Oracle announced the strangely named Oracle Authentication Services for Operating Systems. Odd because it’s only aimed at one operating system, Linux. But it will be (when deployed with Oracle Internet Directory) a full-blown authentication and authorization system for the rapidly spreading open source OS. Available now in a preview release, Oracle Authentication Services for Operating Systems features a secure and efficient means for user authentication with “zero-touch” administration of the directory since it enables administrators running Linux to use existing graphical and command-line user management tools to manage users - relieving them of the need to craft new processes for everything from adding a user to changing a password. The ultimate in plug-and-play authentication. You can download the preview now to get a taste.

Novell, which believed it had already hooked the Linux authentication market with eDirectory running on Linux, announced a major advance in authentication with partner, Fujitsu Microelectronics America. The two companies released a suite of new biometric login kits for Novell eDirectory.

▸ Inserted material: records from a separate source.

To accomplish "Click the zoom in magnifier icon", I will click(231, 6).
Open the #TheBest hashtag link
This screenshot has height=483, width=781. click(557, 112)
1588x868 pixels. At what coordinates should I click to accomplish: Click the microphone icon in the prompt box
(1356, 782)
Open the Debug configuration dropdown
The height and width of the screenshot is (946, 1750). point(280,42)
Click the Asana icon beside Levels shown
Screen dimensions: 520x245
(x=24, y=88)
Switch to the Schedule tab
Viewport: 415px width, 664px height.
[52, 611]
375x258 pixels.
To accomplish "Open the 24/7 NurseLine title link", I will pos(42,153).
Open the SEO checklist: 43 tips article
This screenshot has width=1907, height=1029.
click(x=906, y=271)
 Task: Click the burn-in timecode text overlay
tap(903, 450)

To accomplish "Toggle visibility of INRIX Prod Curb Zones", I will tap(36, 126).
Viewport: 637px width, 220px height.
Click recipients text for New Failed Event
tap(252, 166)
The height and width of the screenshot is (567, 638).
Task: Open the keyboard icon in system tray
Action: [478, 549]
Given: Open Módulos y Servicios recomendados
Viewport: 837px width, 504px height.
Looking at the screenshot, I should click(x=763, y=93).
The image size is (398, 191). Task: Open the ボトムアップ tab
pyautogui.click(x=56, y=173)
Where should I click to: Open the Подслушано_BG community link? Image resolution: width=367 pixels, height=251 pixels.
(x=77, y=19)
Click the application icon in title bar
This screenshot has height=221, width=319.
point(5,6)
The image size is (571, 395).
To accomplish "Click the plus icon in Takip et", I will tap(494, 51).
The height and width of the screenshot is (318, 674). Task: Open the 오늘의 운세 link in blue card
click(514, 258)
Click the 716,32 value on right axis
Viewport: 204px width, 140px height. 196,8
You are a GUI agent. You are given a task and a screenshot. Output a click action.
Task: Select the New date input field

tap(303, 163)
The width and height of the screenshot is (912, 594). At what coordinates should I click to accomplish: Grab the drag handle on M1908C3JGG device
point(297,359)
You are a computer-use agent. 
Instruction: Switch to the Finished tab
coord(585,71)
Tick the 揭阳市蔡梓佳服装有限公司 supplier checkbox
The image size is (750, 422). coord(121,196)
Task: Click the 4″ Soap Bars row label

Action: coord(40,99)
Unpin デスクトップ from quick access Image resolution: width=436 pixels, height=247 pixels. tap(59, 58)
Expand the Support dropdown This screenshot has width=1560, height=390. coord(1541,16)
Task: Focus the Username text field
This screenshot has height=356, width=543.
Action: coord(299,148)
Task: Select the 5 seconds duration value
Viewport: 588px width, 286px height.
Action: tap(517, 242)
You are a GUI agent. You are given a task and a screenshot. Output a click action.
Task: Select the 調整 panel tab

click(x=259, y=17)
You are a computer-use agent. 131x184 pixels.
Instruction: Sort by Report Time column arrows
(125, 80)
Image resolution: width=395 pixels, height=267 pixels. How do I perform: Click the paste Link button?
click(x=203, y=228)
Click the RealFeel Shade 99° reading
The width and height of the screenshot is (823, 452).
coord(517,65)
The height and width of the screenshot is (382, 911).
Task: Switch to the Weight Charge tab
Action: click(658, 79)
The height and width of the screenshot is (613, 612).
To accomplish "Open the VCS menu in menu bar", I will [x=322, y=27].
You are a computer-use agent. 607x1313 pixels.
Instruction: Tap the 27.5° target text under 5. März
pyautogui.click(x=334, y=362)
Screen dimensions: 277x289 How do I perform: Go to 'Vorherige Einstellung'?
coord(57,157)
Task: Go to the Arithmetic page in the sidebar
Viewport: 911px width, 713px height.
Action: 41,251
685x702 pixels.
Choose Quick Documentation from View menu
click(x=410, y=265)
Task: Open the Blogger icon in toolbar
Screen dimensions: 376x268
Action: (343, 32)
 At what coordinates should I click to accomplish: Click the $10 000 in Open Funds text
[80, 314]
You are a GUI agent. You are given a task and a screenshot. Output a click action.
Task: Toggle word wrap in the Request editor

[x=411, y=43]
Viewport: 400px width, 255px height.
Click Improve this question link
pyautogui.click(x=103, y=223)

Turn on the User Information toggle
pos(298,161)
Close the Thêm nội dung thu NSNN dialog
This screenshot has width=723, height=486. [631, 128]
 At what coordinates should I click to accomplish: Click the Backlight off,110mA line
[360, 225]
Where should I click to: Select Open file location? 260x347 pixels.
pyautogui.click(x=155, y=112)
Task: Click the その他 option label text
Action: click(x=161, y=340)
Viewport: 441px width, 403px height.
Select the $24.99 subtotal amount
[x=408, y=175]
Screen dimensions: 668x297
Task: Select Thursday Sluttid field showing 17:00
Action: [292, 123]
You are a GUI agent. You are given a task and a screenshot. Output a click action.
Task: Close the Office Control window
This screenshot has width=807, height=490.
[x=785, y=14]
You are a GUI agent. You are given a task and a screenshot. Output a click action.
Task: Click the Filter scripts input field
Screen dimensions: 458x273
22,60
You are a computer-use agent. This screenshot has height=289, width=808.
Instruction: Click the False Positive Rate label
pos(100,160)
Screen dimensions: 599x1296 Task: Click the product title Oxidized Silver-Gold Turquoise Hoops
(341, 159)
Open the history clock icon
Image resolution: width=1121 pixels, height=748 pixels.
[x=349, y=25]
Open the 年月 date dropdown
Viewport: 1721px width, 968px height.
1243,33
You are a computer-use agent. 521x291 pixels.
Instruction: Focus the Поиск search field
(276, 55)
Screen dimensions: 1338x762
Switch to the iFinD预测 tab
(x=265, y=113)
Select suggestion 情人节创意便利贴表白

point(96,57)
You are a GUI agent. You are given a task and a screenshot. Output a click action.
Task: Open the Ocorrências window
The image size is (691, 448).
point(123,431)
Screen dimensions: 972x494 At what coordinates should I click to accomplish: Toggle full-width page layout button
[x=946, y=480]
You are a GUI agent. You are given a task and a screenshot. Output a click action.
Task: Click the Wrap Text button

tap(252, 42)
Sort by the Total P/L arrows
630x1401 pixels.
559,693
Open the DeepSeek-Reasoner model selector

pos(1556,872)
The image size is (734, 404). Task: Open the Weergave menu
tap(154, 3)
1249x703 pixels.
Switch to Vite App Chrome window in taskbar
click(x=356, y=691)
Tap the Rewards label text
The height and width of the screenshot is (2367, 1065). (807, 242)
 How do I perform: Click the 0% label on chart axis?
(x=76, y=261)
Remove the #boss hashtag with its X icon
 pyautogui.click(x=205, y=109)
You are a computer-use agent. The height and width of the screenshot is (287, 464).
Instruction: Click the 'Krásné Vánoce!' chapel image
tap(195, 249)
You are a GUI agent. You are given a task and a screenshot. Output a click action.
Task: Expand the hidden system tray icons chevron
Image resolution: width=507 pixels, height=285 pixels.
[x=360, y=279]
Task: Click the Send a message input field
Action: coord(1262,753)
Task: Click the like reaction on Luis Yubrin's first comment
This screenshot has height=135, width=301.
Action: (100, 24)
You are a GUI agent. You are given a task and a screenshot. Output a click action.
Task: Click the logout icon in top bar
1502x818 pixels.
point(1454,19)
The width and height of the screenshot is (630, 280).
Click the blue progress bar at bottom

Fujitsu has combined its existing fingerprint sensor technology with software specifically developed by 123ID, a software developer specializing in pattern analysis and fingerprint matching. The resulting biometric solution replaces password authentication for transaction-type identification and verification in eDirectory. To authenticate themselves and access eDirectory, users simply touch the fingerprint sensor and are accepted by “Identify,” a feature of the Fujitsu eDirectory login system that provides a complete one-to-many authentication.

Novell also announced some new initiatives with IBM at LinuxWorld, but not in the identity space. Still, IBM did have a novel announcement last week as it launched a new version of WebSphere RFID Information Center (RFIDIC), a high performance data repository that allows clients to efficiently manage and share securely information with trading partners to authenticate pharmaceuticals as part of the ePedigree initiative. This is a U.S. national initiative to protect against counterfeit drugs by uniquely identifying and tagging shipments all the way through the supply chain. It serves to remind us that “identity” is not simply a human attribute, but an attribute of most things - animate and inanimate.